Я так и не вышел им навстречу, просто долго провожал взглядом, пока белое облачко света от уходящей парочки не скрылось вдали. И только уже собрался идти на дискотеку, когда шорох из темноты чуть не остановил биение сердца.
— Бл…- выругался я и отскочил, выставляя вперёд кулаки. Это были не подкравшиеся полицейские, не маньяки и даже не заблудившиеся посетители Соррентино. Это был самый натуральный бомж с большим черным пакетом, который он привязал к велосипеду. Он вцепился двумя руками в руль и улыбался, обнажая зубы, там где они еще были.
— Здаров, малой!
Я ударил не задумываясь. Один прямой в нос и бомжара сразу сдулся, уронил велосипед, закрыл руками лицо и завыл. Тут же следом прилетела оплеуха.
— Тихо будь, — пришлось добавить еще раз в ухо.
— Ай, не бей! — запищал вонючка и отшатнулся от любезно направляемого еще раз кулака.
— Тихо будь, я сказал.
Он замолчал и смотрел на меня сквозь окровавленные ладони.
— Ты чего? Я же по хорошему? Мне пятьдесять семь лет, а ты…
— Ума нет, — продолжил я и взял его за ворот, — а ну-ка развернись и спину покажи.
* * *
Вот как на зло.Только зря руки замарал. Чист бомжара и безобиден как ребенок. Стоит-дрожит, воняет и на меня смотрит, как на папочку, который наказывать собрался. Где мой ремень?
3.
— Н-не надо, — стонал бомж, судорожно прикрывая спину разорванной рубашкой. Я её со злости немного повредил. Не спину — рубашку. Рванул слишком резко и треснула на спине. Наверное долго на помойке лежала — отсырела или типа того.
Правая рука у него дрожала, и звенел велосипед, который он держал в перепуганной лапе.
— Перестань, дядя! Чего не надо?
Он промямлил и до меня не сразу дошло, чего он боится. А потом как дошло!
— Чего? Тебя? Я по девушкам вообще-то.
Бомжатина мне «не верила» и «продолжала» прикрываться, размахивая рукой, как веером.
— Да если бы я по мужикам был, дядя, то точно на тебя бы не позарился. Да ещё ночью в парке.

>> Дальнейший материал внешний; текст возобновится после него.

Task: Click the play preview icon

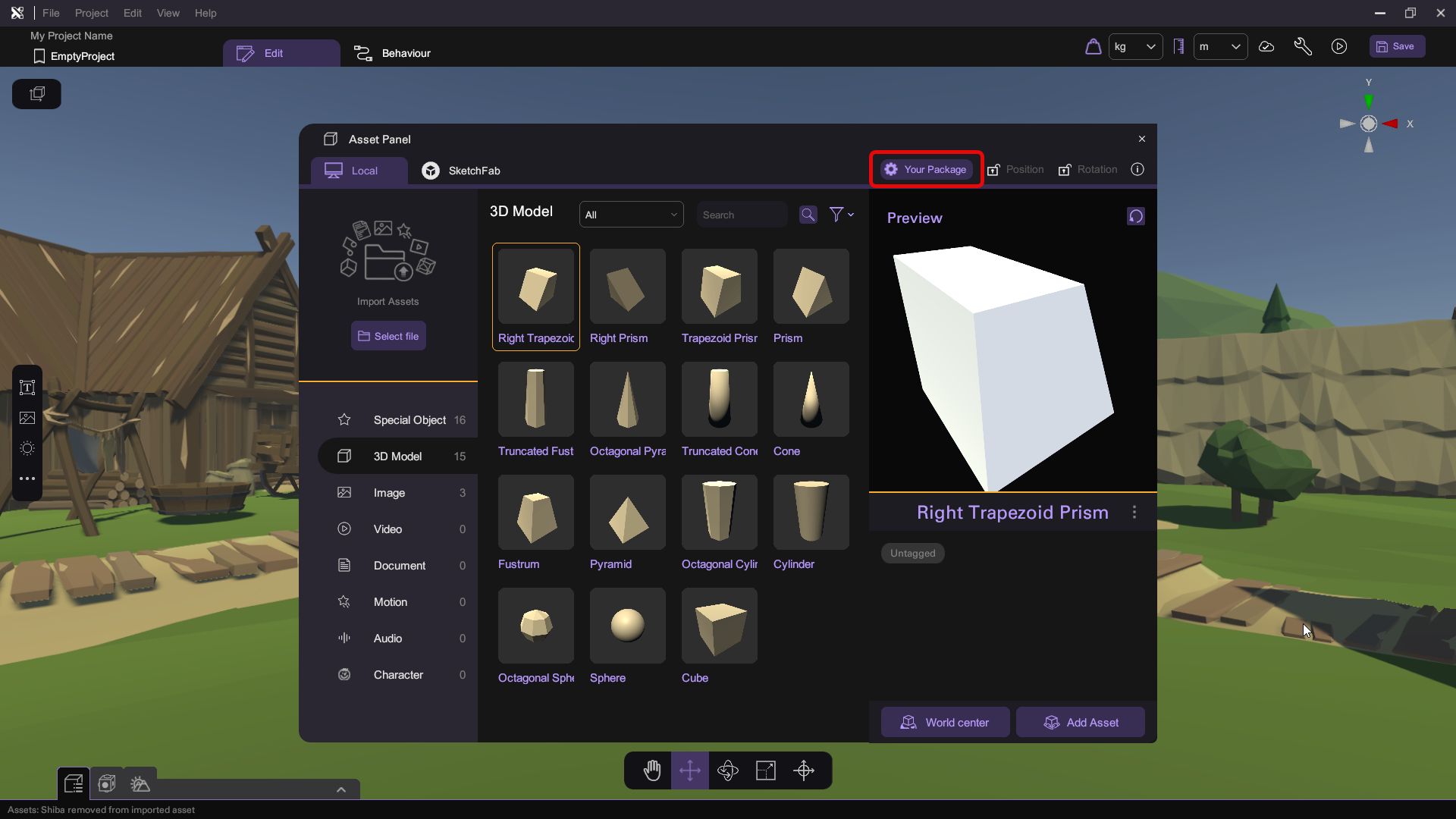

Он не поверил. Да и черт бы с ним. Вот только…
— А чего ты так решил? Вас бомжей, что часто в парках насилуют? Может традиция какая или типа того?
Он затряс подбородком, и я не понял, это «да» или «нет».
— Расскажи мне подробнее, чудик, или оставлю тебе только руль от велосипеда.
— З-зачем п-подробнее, — продолжал он косить под Витьку и это раздражало. Я почесал между лопаток и резко схватил собеседника за горло. Велосипед опять упал в траву.
— Дядя, мне очень противно держаться за твой кадык. Если подхвачу какую-нибудь кожную заразу, то приду и сожгу твой дом или коробку, в которой ты живешь. Давай-ка я руку уберу и ты не будешь кричать и задавать тупых вопросов. Как говорят в фильмах: «Кивни, если согласен».